_Instructions to follow:_ Pull every line containing the word "will" out of the material below.

──────

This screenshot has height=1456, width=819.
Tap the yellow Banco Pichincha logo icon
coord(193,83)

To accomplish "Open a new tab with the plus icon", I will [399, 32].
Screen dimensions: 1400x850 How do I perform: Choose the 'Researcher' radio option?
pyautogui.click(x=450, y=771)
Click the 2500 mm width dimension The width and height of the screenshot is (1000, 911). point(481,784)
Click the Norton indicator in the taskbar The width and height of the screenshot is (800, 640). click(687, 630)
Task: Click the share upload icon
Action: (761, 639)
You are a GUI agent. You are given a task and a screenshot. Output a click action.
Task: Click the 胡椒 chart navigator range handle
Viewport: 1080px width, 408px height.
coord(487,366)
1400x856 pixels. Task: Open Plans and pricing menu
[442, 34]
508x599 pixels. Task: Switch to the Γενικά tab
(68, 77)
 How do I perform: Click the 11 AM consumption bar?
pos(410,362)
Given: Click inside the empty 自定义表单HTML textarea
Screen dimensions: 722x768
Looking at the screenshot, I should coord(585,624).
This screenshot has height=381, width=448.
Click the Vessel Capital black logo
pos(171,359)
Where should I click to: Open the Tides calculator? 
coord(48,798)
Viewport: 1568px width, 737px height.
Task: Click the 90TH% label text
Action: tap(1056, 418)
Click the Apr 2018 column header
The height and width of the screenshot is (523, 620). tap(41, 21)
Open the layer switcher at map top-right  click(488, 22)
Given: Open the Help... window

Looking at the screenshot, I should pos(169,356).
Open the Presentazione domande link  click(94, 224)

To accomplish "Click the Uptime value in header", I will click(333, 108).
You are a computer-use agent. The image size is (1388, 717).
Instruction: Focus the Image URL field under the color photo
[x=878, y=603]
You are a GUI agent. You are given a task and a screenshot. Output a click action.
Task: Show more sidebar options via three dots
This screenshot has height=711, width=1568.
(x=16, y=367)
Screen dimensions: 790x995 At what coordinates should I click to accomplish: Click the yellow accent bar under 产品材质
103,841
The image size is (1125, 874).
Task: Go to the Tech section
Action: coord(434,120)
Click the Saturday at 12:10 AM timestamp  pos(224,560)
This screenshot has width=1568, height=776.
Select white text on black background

──────

_Task result:_
To accomplish "Open a new tab with the plus icon", I will [399, 32].
To accomplish "Click the Uptime value in header", I will click(333, 108).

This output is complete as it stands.